The config of this agent is: {‘framework’: ‘torch’, ‘double_q’: False, ‘dueling’: False, ‘num_atoms’: 1, ‘noisy’: False, ‘prioritized_replay’: False, ‘n_step’: 1, ‘target_network_update_freq’: 8000, ‘lr’: 6.25e-05, ‘adam_epsilon’: 0.00015, ‘hiddens’: [512], ‘learning_starts’: 20000, ‘buffer_size’: 1000000, ‘rollout_fragment_length’: 4, ‘train_batch_size’: 32, ‘exploration_config’: {‘epsilon_timesteps’: 200000, ‘final_epsilon’: 0.01}, ‘prioritized_replay_alpha’: 0.5, ‘final_prioritized_replay_beta’: 1.0, ‘prioritized_replay_beta_annealing_timesteps’: 2000000, ‘num_gpus’: 1, ‘timesteps_per_iteration’: 10000, ‘env’: ‘BreakoutNoFrameskip-v4’}

Unfortunately Ray currently doesn’t autodetect AMD gpus/set environment variables.

That being said, if you’re able to manually do --num-gpus=4, Ray will still assign you tasks a specific gpu (if you want to manually mess with Ray tasks, you can get the gpu id with ray.get_gpu_ids() still).

After some digging into rllib command options I updated my command to
rllib train -f one.yml --torch --ray-num-gpus 2

It appears to be running now. Thank you for confirming.

I am trying to set up Ray on an AMD cluster with 8 GPUs.

When trying to run ray.init(num_gpus=8), as suggested above to make it find the GPUs, it deadlocks.

It may be of interest that tensorflow (ROCm version) does detect these GPUs and I am able to run training.

@LucaCappelletti94 I made ray build based on tensorflow 2.4 image. maybe it will be useful for You.

docker pull peterpirogtf/ray_tf2

Hello @Peter_Pirog, is this TensorFlow compatible with the ROCm TensorFlow? It is a different build altogether from the CUDA tensorflow. Is building Ray for a specific version of TensorFlow complex? Do you think it could be possible to build it with the aforementioned ROCm TensorFlow?
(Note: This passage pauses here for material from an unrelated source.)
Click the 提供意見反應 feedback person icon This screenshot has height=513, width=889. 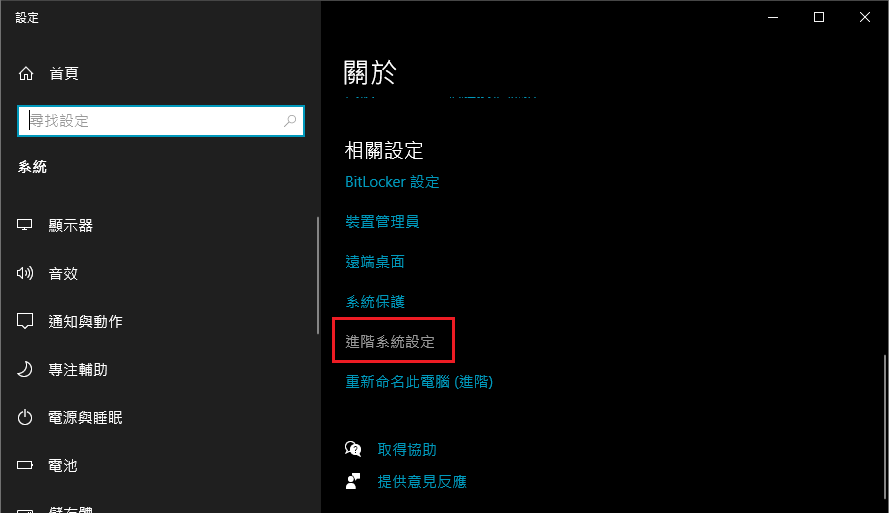click(353, 481)
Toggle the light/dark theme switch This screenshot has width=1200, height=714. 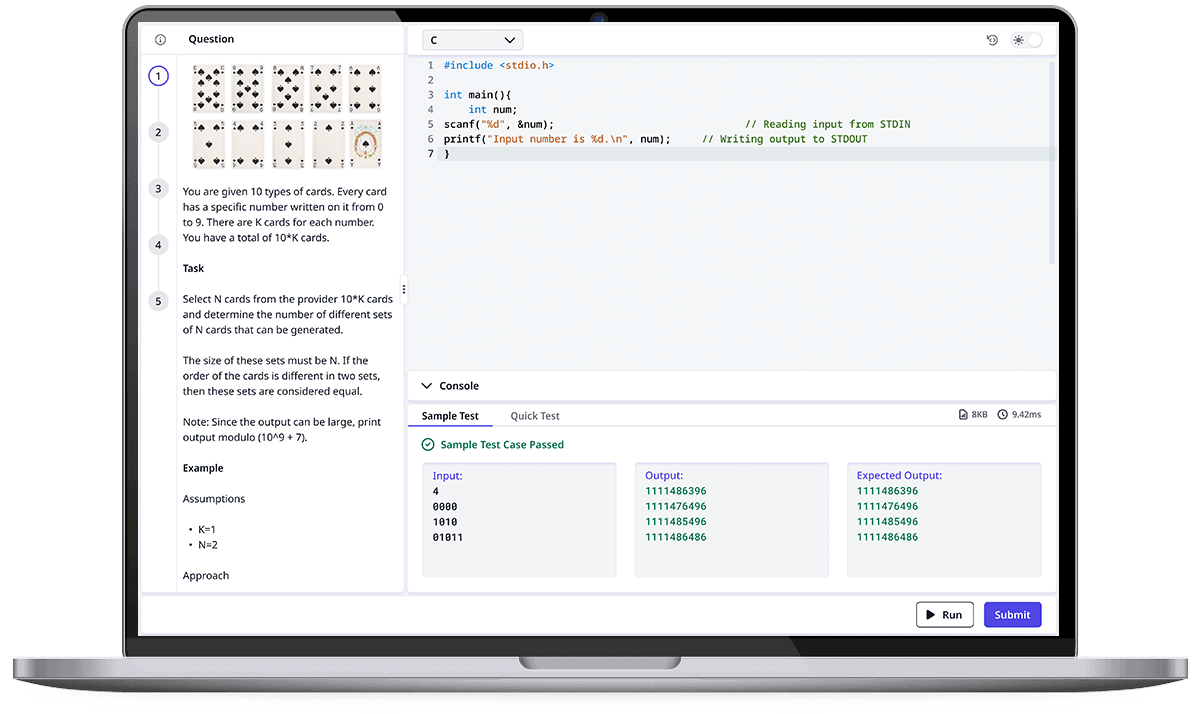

@LucaCappelletti94 I dont know ROCm Tensorflow. Building own docker image is not complex, but there are some important details. For me this docker course was very useful: https://www.udemy.com/course/docker-and-kubernetes-the-complete-guide/

I am familiar with the Docker images, the issue here would be how TensorFlow ROCm does interact with Ray. There is a need for compiling Ray against this specific TensorFlow distribution?
I would have expected for the two software libraries to be fully decoupled.